_Source extract_
What is the Meta Llama release date and what models were included?

Meta released Llama on April 5, 2025. The release included three models: Llama Scout (17B active parameters, 10 million token context window, 16-expert MoE), Llama Maverick (17B active parameters, 128-expert MoE), and Llama Behemoth (approximately 2 trillion total parameters, still in training at launch). All three use a Mixture of Experts architecture.

How does Llama Maverick compare to GPT-4 and Claude Sonnet?

At launch, Llama Maverick scored 1417 on the LM Arena leaderboard, placing above GPT-4 (1411) and Gemini 2.0 Flash Experimental. It performs strongly on coding, math, and multilingual tasks. Claude Sonnet 4.6 and GPT-5 have since raised the bar, but Maverick remains competitive at a fraction of the API cost — or free when self-hosted.

Can companies use Llama commercially?

Yes, with restrictions. Meta's Llama license permits commercial use but requires attribution and prohibits using the model to train competing foundation models. Companies with more than 700 million monthly active users must request a special commercial license from Meta. For most startups and enterprises, the license is effectively open for commercial deployment.

Records excerpted from a collection
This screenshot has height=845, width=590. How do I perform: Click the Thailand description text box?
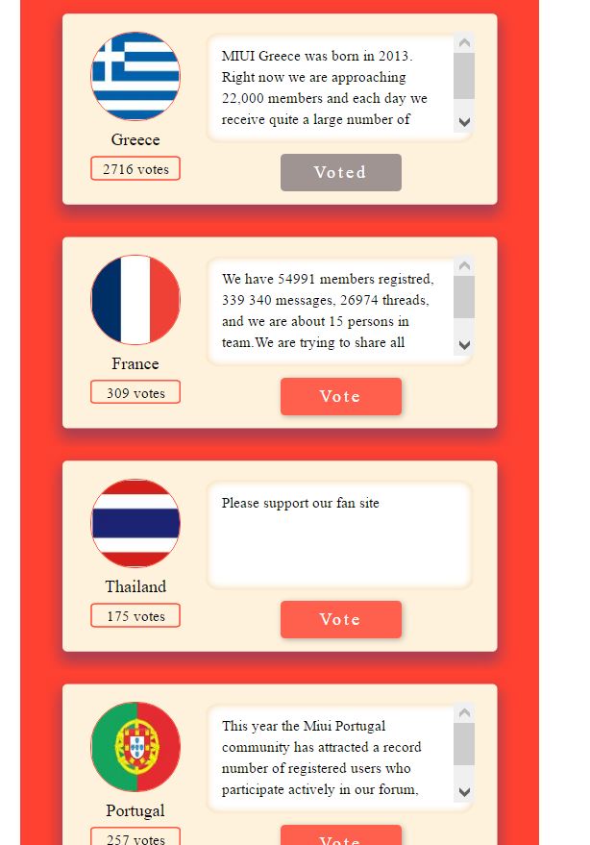pos(339,534)
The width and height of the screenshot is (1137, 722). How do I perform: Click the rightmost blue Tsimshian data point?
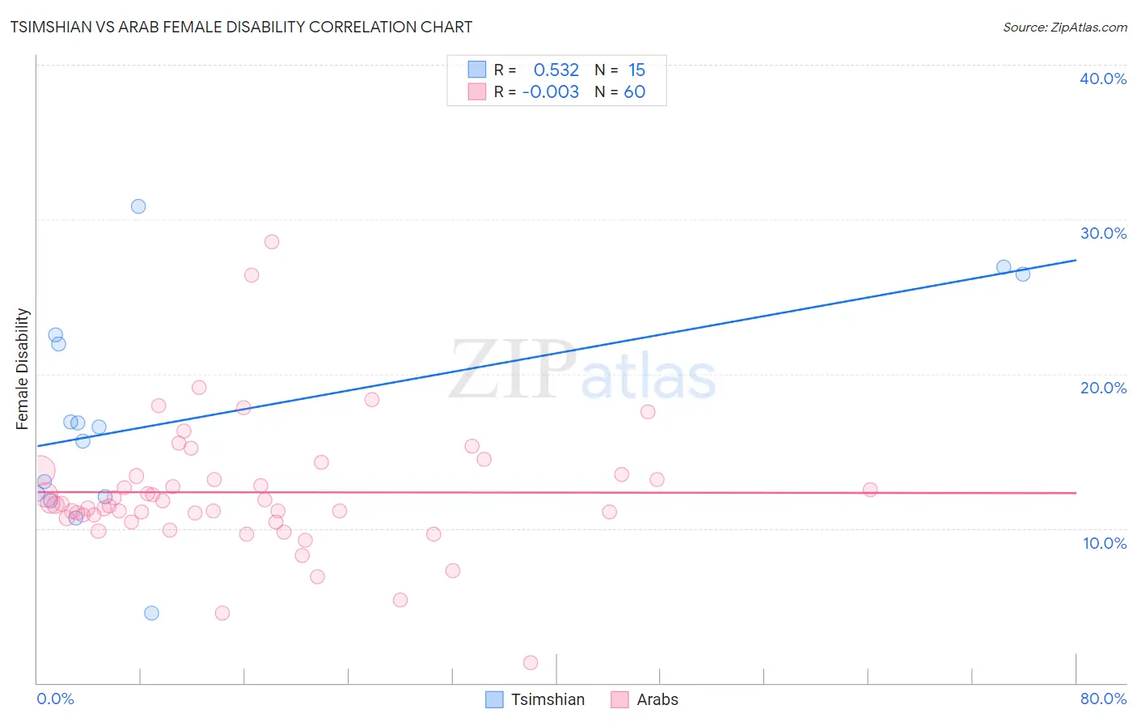1023,274
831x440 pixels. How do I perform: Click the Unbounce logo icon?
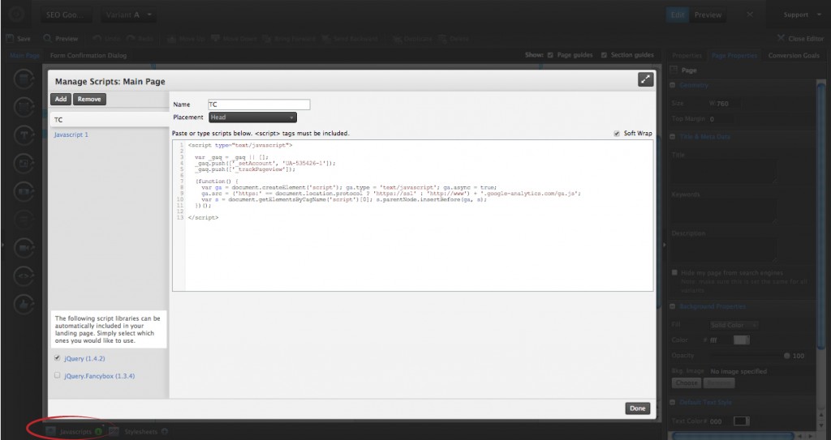click(15, 15)
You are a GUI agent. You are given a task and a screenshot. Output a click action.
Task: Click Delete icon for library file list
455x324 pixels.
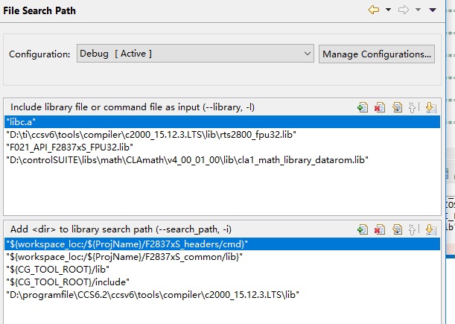[380, 107]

_Parts of the exercise_
- 1) In the Llama FAQ, why is the answer to whether companies can use Llama commercially "Yes, with restrictions"? Answer in one to three sentences.
- 2) Carry on the Llama FAQ from its last line.

_Written answers_
- 1) Meta's Llama license permits commercial use, so the answer is yes. The restrictions are that users must give attribution and may not use the model to train competing foundation models, and companies with more than 700 million monthly active users must request a special commercial license from Meta.

- 2)
Why does open-weight AI leadership matter for the AI market?

Open-weight frontier models commoditize the base layer of AI. When a model matching closed-source quality is freely downloadable, it eliminates the moat that API pricing creates for OpenAI and Anthropic. Enterprises can self-host, fine-tune on proprietary data, and control their cost structure. This forces closed providers to compete on ecosystem, speed, and reliability rather than raw capability alone.

What is the Llama Scout 10 million token context window used for?

Llama Scout's 10 million token context window — the largest of any production model at its launch — enables processing of entire codebases, legal document libraries, or years of customer conversations in a single prompt. Practical enterprise use cases include full-repository code review, large-scale document analysis, and long-form agentic workflows that previously required complex retrieval-augmented generation pipelines.

Meta Llama: Open-Weight Leadership in AI Market

The Meta Llama release answered a question the AI industry had been circling for two years: can open-weight models reach frontier quality? The answer is yes — and the implications go far beyond benchmark scores.

Scout runs a 10 million token context window, the largest of any production model at launch. Maverick hit 1417 on LM Arena, beating GPT-4. Behemoth, at roughly 2 trillion total parameters, was still training when Meta shipped the others. This wasn't an "open source catch-up" story. It was Meta establishing capability parity while making the models free to download and self-host.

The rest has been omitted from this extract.